*** EXTRACTED TEXT

Fort Charlotte was designed by John Mylne, Master Mason to King Charles II. Work began on the original fort in 1665-7, and it was subsequently rebuilt in 1781 after lying in disrepair for almost a century. The fort has roughly pentagonal ramparts with bastions at the corners enclosing a complex of predominantly 18th century buildings (some with later alterations) with lime harled walls and droved sandstone ashlar dressings. The roof is grey slate with cast-iron gutters and downpipes.

The external walls of the fort, are constructed of: random rubble with a flagged wallhead. The east wall is battered to Commercial Street and the west wall buttressed on its east side.

Western block: This is a 2-storey, 11-bay symmetrical block on the west side of the fort. East (entrance) elevation: This elevation has a timber entrance door which has a heavy bracketted cornice above the door. The barrack block has a blank (rather than a window) at 1st floor level above the door. The rest of the barrack block has regular windows, although left and right ends of the building are stepped forward and higher than the main block. North and South elevations: This elevation has a door at ground floor in its centre with a window above and windowless blank bays flanking the door. The south elevation mirrors the north. West (rear) elevation: This is a 10-bay near-symmetrical elevation with doorways flanking the centre bay at ground floor level. There are regularly spaced windows at 1st floor with segmental-arched lintels. There are additional doorways at ground floor level in the bays to the outer left and right with an additional window inserted to the left of the latter.

Northern block: This is a 2-storey, 7-bay asymmetrical barrack block on a sloping site comprising a 5-bay near-symmetrical building which has been extended to the west by 2 wider additional bays. The building has 12-pane timber sash and case windows, a grey slate M shaped roof with harled chimney stacks with copes and circular cans. South (entrance) elevation: This elevation is made up of 7 bays with a harled stair which accesses the 1st floor in the penultimate bay to the left. This bay also contains the main door into the building. The barracks have regular windows across the elevation. East and West elevations: These elevations have M shaped gable; the east has two doors at ground floor level. North (rear) elevation: This elevation is asymmetrical, grouped in 5-2 bays. The 5-bay group is symmetrical with a door at 1st floor in the centre bay. The 2-bay group is blank at ground floor level.

Out-house: This is a harl-pointed building with a hipped grey slate roof. Of note is the single 16-pane timber fixed-light in the west elevation to the right of centre.

Southern block (artillery storehouse): This is a single storey 11-bay building by the south gate. It is constructed of random rubble. The building is part harled with timber doors and timber sash and case windows. The roof is hipped grey slate with harled and coped ridge chimney stacks. A rubble store stands adjacent to the west elevation.

******

§ SHORT PROBLEM 1
Count the lines of the records that contain the string "computer", and give only the number.
The Fort Charlotte description and the records are unrelated pieces of material.

*** DATA SUPPLIED

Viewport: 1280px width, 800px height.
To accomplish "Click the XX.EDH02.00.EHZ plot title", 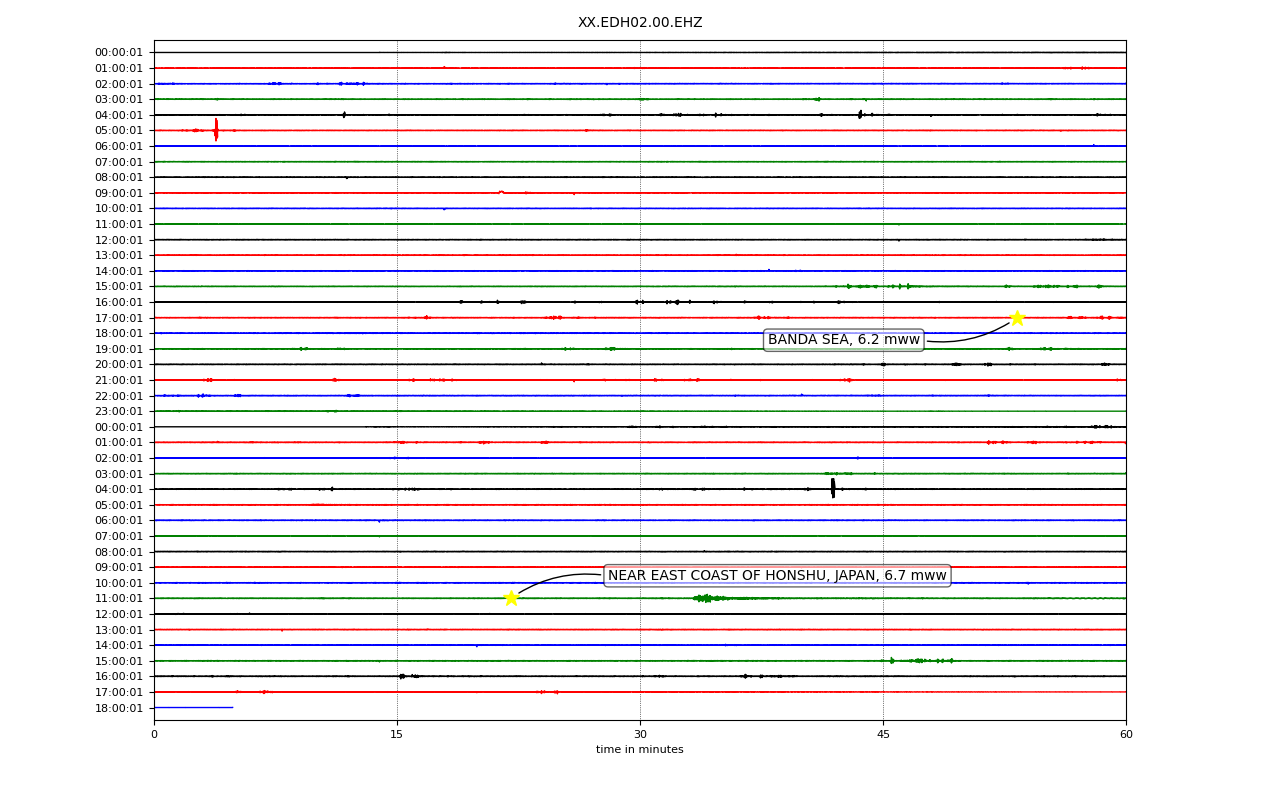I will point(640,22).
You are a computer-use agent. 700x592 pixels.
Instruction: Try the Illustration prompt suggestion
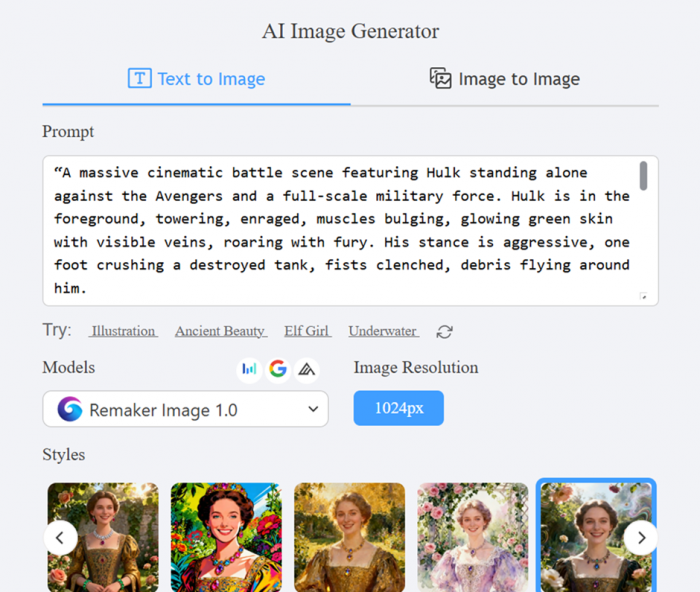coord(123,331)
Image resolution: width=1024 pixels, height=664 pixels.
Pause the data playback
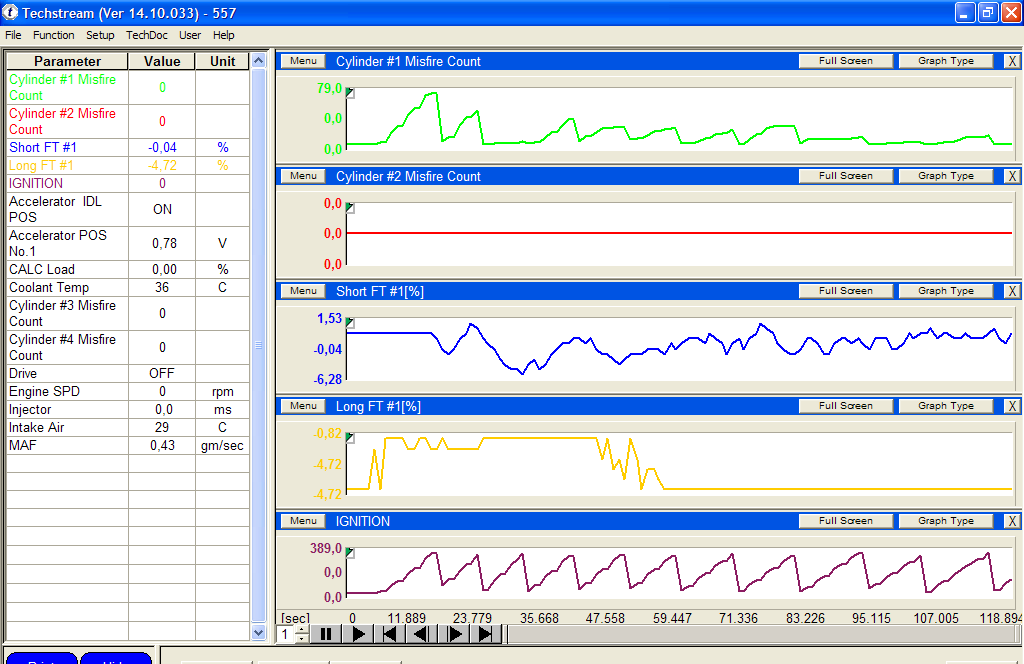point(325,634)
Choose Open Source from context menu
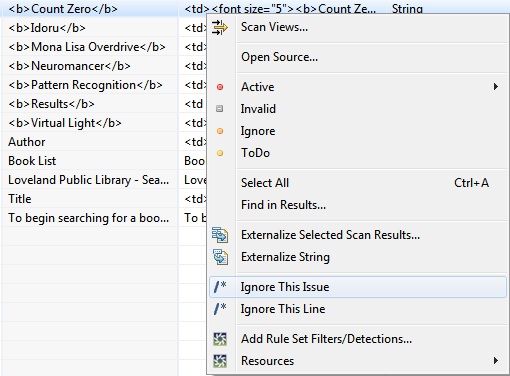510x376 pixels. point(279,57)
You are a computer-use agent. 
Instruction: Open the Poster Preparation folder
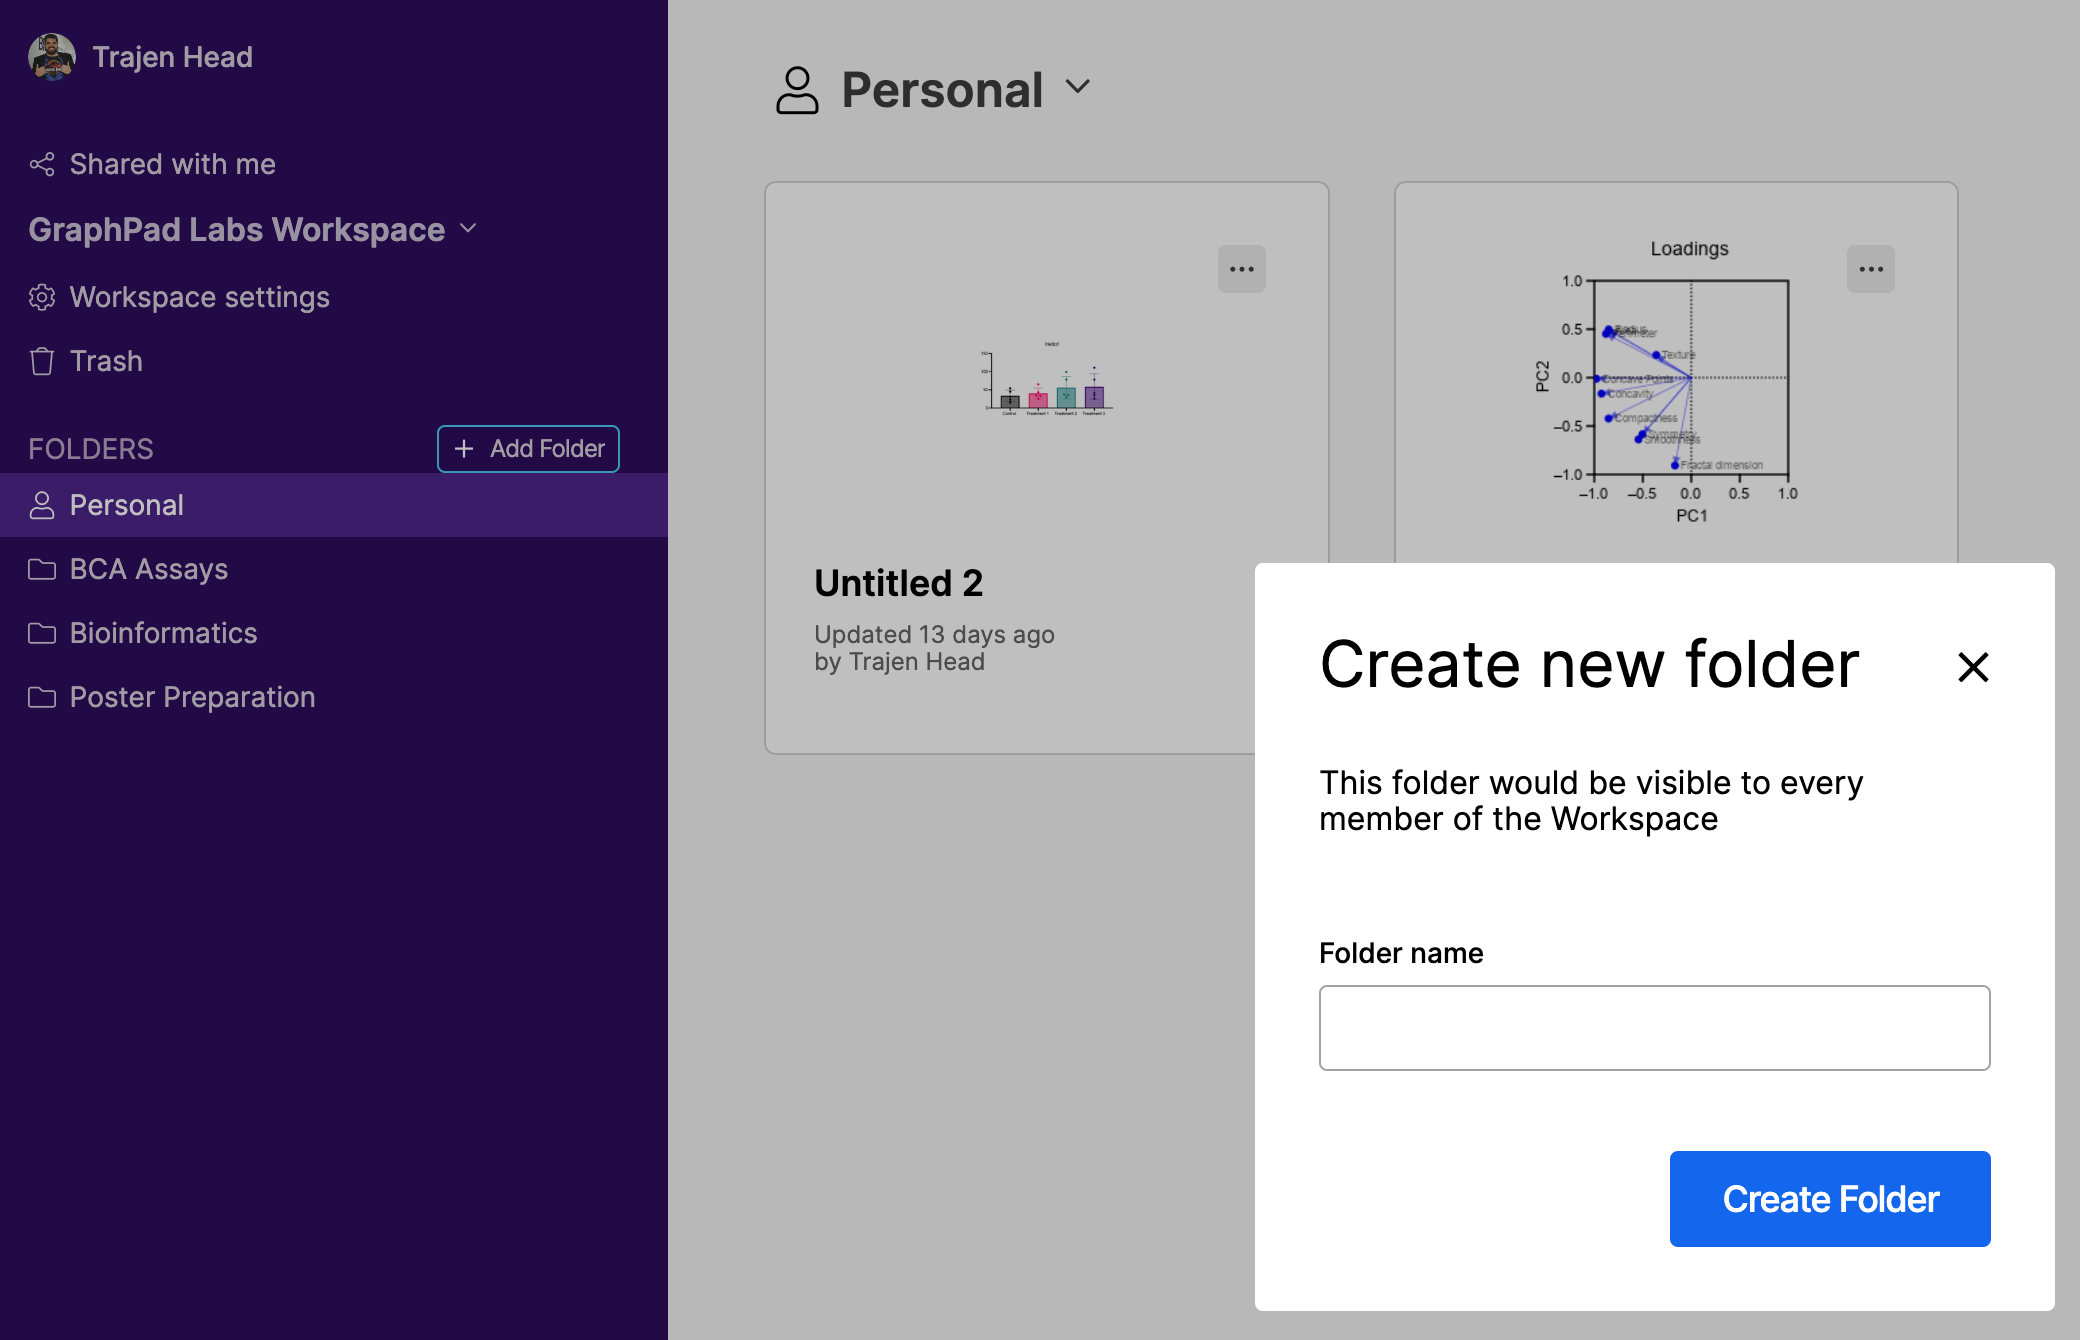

******

§ SHORT PROBLEM 2
Retype a passage of the Fort Charlotte description, beginning at the words "The external walls" and stopping after "its east side.".

§ CORRECT RESPONSE 1
2

§ CORRECT RESPONSE 2
The external walls of the fort, are constructed of: random rubble with a flagged wallhead. The east wall is battered to Commercial Street and the west wall buttressed on its east side.